Confusion regarding Archimedes principle
Also, Dr Radhakrishnan, the doctor who did the autopsy, testified before the court that the injuries on Abhaya's body could have been caused either by hitting her with a blunt object or by Abhaya's head hitting a hard object inside the well as the body comes up on the upthrust.
The trial court rejected this buoyancy theory. "If the body had travelled to a certain depth through the water it means that there is no object to block this movement of the body through the water, and consequently there would be no object for the body to strike against while moving towards the surface of the water due to natural buoyancy, if any," the order said. Even then, a critical question was raised: "What if the body had fallen into the well at an angle?"
Doctor vs photographer
A troubling question during the trial was whether the injuries found on Abhaya's body were inflicted before her fall into the well or during her fall. The trial court judge said at least two were made before she fell into the well. These were nail marks on either side of the neck.

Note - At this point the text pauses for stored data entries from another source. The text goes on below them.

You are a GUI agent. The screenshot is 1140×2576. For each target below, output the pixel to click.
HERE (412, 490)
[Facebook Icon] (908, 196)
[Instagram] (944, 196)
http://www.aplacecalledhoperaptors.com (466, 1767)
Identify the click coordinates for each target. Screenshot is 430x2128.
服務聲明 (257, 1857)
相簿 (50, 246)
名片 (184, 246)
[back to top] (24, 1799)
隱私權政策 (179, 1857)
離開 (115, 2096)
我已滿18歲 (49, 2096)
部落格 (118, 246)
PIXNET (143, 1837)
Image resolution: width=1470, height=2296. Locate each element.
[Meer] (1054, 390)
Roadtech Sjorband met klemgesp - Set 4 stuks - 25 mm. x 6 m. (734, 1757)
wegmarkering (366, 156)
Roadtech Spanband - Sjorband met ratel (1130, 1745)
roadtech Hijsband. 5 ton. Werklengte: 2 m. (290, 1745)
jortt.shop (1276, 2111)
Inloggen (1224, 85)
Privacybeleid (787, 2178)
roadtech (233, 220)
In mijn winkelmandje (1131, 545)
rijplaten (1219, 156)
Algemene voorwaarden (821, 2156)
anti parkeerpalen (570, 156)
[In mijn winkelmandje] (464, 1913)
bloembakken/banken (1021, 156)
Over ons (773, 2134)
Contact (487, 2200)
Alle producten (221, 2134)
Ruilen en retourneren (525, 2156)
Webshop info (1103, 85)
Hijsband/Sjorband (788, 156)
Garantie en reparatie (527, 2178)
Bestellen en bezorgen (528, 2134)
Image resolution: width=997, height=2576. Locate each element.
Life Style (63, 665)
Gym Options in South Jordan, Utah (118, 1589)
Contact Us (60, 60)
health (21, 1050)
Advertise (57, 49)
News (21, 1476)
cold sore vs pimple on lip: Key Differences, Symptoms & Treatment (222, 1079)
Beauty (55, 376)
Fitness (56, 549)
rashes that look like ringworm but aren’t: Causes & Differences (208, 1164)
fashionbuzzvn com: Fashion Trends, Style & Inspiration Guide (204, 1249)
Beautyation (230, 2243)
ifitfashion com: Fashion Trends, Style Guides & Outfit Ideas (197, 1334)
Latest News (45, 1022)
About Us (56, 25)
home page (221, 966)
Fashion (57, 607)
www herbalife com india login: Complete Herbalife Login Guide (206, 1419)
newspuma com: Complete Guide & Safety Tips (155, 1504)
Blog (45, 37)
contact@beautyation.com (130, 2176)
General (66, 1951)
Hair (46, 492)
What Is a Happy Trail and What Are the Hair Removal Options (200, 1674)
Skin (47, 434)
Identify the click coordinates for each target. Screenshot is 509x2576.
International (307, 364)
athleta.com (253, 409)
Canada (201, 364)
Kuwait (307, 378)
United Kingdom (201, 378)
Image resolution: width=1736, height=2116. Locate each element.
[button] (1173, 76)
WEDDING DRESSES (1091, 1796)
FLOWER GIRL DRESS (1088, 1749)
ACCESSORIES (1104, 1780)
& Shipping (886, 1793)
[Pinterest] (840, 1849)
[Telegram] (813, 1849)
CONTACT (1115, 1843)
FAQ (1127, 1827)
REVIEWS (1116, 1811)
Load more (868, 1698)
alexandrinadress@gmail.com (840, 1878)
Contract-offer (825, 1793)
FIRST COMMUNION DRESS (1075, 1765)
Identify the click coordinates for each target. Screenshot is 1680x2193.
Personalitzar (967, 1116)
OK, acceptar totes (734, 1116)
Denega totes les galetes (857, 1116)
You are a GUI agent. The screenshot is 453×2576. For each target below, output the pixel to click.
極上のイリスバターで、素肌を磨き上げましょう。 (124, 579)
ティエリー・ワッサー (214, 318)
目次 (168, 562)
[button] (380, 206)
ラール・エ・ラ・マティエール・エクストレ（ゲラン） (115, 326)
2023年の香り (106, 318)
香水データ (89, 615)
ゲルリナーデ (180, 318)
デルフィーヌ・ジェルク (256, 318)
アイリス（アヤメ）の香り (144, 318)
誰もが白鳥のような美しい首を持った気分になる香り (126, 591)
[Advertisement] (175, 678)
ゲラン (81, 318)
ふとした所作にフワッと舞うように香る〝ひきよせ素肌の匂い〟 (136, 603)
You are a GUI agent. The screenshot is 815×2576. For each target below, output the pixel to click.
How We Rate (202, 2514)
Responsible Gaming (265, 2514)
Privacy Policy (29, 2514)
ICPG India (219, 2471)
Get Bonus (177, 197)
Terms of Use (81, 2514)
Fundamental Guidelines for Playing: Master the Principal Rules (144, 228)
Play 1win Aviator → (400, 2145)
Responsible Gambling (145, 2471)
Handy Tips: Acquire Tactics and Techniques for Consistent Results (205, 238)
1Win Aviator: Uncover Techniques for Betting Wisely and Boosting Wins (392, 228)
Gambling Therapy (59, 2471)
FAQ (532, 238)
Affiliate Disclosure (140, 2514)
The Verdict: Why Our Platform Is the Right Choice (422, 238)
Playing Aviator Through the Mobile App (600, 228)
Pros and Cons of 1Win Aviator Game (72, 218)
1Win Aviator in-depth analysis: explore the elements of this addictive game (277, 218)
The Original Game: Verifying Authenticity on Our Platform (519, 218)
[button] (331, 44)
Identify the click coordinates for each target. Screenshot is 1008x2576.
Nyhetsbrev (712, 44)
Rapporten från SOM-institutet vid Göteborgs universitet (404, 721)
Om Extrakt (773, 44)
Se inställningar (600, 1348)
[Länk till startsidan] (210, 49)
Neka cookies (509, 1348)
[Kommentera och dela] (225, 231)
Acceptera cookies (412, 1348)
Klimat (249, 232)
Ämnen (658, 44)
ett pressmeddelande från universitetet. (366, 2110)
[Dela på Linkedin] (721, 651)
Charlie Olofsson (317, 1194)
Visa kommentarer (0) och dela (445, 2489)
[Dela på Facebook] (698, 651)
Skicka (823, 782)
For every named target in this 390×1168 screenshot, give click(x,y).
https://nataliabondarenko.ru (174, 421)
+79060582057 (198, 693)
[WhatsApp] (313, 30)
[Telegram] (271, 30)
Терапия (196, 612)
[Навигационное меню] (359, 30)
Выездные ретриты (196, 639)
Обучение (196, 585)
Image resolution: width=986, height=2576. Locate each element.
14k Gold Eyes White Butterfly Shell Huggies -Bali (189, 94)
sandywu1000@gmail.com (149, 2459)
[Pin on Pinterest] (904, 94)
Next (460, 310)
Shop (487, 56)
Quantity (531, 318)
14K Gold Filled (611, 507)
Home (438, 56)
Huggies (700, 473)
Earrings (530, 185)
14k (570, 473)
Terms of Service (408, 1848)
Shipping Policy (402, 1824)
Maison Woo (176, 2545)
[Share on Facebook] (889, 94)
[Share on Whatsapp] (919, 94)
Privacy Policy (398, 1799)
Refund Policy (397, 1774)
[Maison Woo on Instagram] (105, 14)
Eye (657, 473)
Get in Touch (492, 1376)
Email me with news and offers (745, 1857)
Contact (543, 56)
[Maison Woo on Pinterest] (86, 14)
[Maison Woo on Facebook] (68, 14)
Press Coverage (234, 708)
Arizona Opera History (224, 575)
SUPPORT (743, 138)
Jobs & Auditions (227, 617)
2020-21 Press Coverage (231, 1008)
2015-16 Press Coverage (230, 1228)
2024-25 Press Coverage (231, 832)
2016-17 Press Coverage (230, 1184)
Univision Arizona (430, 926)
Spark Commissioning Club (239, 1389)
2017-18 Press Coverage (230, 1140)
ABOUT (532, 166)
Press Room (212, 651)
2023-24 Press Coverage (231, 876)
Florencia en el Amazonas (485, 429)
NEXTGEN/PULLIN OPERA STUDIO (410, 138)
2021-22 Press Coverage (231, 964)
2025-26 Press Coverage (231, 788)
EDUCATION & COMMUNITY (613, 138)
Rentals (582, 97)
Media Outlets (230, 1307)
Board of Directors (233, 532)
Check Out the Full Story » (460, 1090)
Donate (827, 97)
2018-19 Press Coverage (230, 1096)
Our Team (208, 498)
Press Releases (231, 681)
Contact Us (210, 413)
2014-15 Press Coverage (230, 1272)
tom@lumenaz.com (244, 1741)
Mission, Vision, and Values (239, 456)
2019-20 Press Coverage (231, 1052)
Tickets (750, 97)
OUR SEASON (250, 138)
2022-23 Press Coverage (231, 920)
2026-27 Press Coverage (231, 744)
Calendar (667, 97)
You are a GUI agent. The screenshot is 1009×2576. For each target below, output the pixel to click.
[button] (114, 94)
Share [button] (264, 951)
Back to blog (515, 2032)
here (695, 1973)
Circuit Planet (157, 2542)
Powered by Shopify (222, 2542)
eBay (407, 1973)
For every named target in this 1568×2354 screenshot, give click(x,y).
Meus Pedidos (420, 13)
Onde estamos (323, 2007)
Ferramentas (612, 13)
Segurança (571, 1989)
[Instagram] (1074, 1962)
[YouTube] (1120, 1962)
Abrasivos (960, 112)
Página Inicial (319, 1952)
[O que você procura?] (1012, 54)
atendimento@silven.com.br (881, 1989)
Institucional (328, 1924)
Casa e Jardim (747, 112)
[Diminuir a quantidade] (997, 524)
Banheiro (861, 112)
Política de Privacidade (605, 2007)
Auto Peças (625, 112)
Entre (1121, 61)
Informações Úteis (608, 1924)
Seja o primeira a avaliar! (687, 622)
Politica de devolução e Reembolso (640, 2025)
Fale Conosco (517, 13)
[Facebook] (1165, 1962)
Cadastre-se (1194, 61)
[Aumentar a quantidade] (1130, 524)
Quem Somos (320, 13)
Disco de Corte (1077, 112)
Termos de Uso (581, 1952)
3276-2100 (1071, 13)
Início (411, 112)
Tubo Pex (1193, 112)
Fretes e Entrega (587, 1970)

These marks were but seen only by a local photographer, Varghese Chacko, who was called by the police to take pictures of Abhaya's dead body. The doctor who did the autopsy, Dr Radhakrishnan, has not recorded these marks.
The Special Court judge found the still photographer's account far more reliable. He said the autopsy doctor would have failed to notice such injuries. "The evidence of PW7 (photographer) will prevail over the evidence of PW33 (the doctor) as PW7 was specifically deputed for capturing the close-up photographs of Sister Abhaya and his chance of noticing such injuries is more than that of PW33," the judgment had said.
The High Court was not convinced. "The trial judge for the said purpose found the perception of a photographer to be more precise than that of a pathologist; which we cannot countenance."
After hearing the two sides, here is what the High Court said in its Thursday order: "On a prima facie look at the evidence as pointed out by the defence, and not effectively countered by the prosecution, we cannot but release the two accused, as an interim measure, suspending their sentence till the disposal of the appeal.
The CBI was represented by the special public prosecutor, High Court of Kerala. The defence team comprised of B Raman Pillai, P Vijayabhanu, Chacko Simon and Sojan Micheal.